====== PAGE EXTRACT ======

On July 4, a sense of place

(Denver Post, July 5) In lieu of fireworks, a cannon boomed at sunrise and sunset over Lewis and Clark’s campsite on a Missouri River tributary in present-day Kansas on July 4, 1804. They drank a toast and named the place Independence Creek. It was the first-ever Fourth of July celebration west of the Mississippi, writes Stephen Ambrose in Undaunted Courage. This weekend, 233 years after the Declaration of Independence claimed for Americans our “separate and equal station… among the powers of the earth,” the Colorado map abounds with reminders of the nation’s heroes and heritage. We overlook them amid the daily routine. Let’s note a few examples and think about why they matter. Colorado was at first part of Kansas Territory. We were later called Jefferson Territory, commemorating the man who authored the Declaration, bought the vast West from France, and dispatched Lewis and Clark to explore it. Jefferson County is all that’s left of that, though a town in South Park also bears his name.

Independence was a mining camp between Leadville and Aspen. It’s gone, but mighty Independence Pass remains, great for summer snowball fights when we were kids. Independence Street traverses Jefferson County, a hundred blocks west of Washington, Adams, and Madison streets. Other Denver streets honor Franklin and Jay, Jackson and Lincoln, Grant and Sherman. Up the Platte there’s also a Mt. Sherman and a town of Grant.

====== SOURCE EXCERPT ======

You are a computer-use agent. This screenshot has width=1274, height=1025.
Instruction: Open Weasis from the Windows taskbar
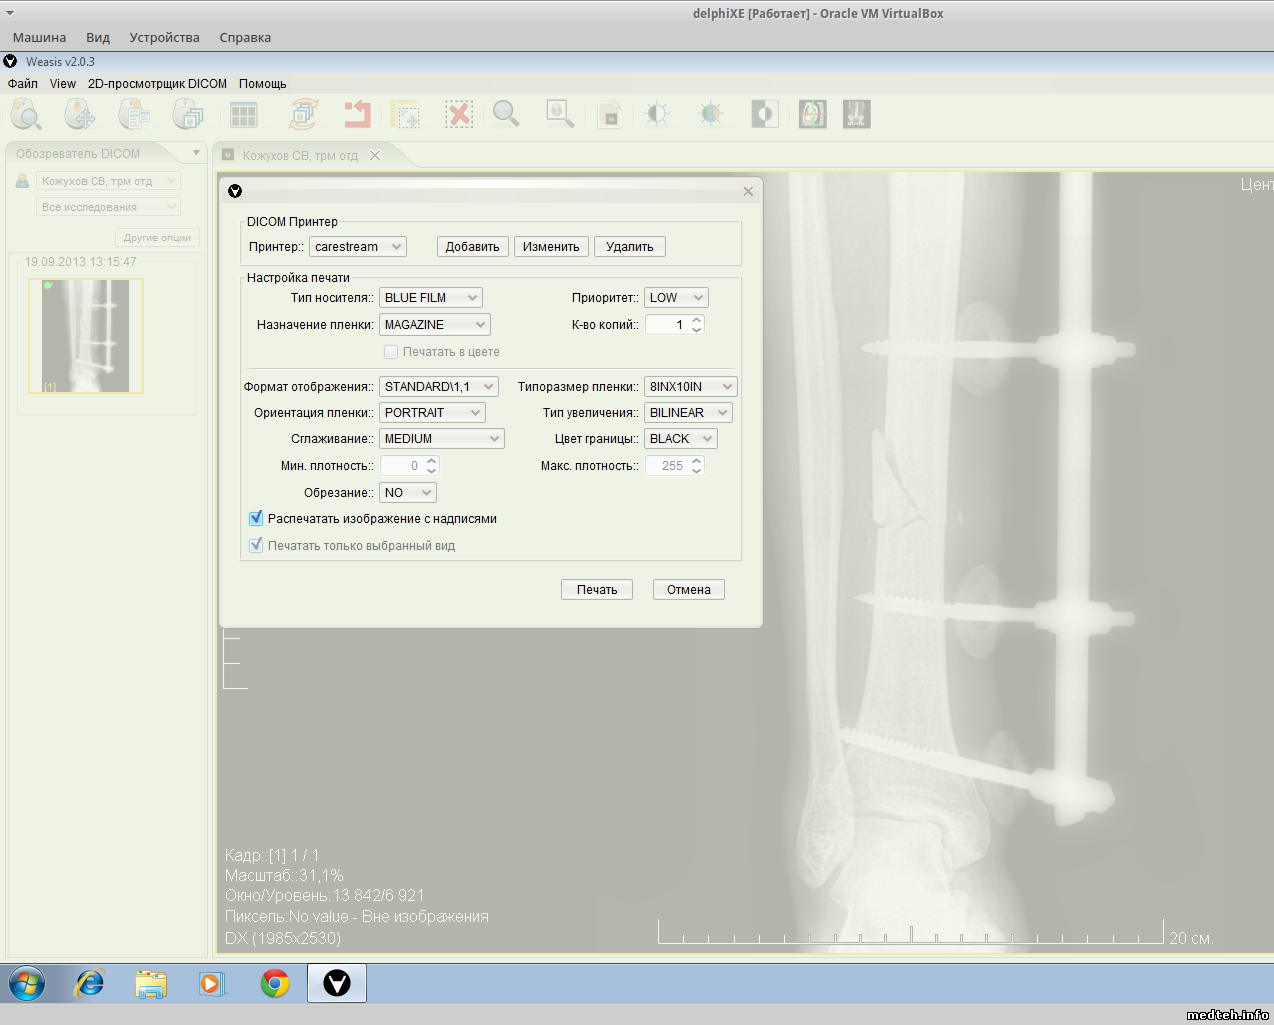(x=337, y=984)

======

→ WHAT TO WORK ON:
A. In the Denver Post piece, what name did Lewis and Clark give their campsite on July 4, 1804?
B. Set down the Denver Post piece word for word, from "Independence was a" down to "town of Grant.".

→ ANSWERS PROVIDED:
A. Independence Creek

B.
Independence was a mining camp between Leadville and Aspen. It’s gone, but mighty Independence Pass remains, great for summer snowball fights when we were kids. Independence Street traverses Jefferson County, a hundred blocks west of Washington, Adams, and Madison streets. Other Denver streets honor Franklin and Jay, Jackson and Lincoln, Grant and Sherman. Up the Platte there’s also a Mt. Sherman and a town of Grant.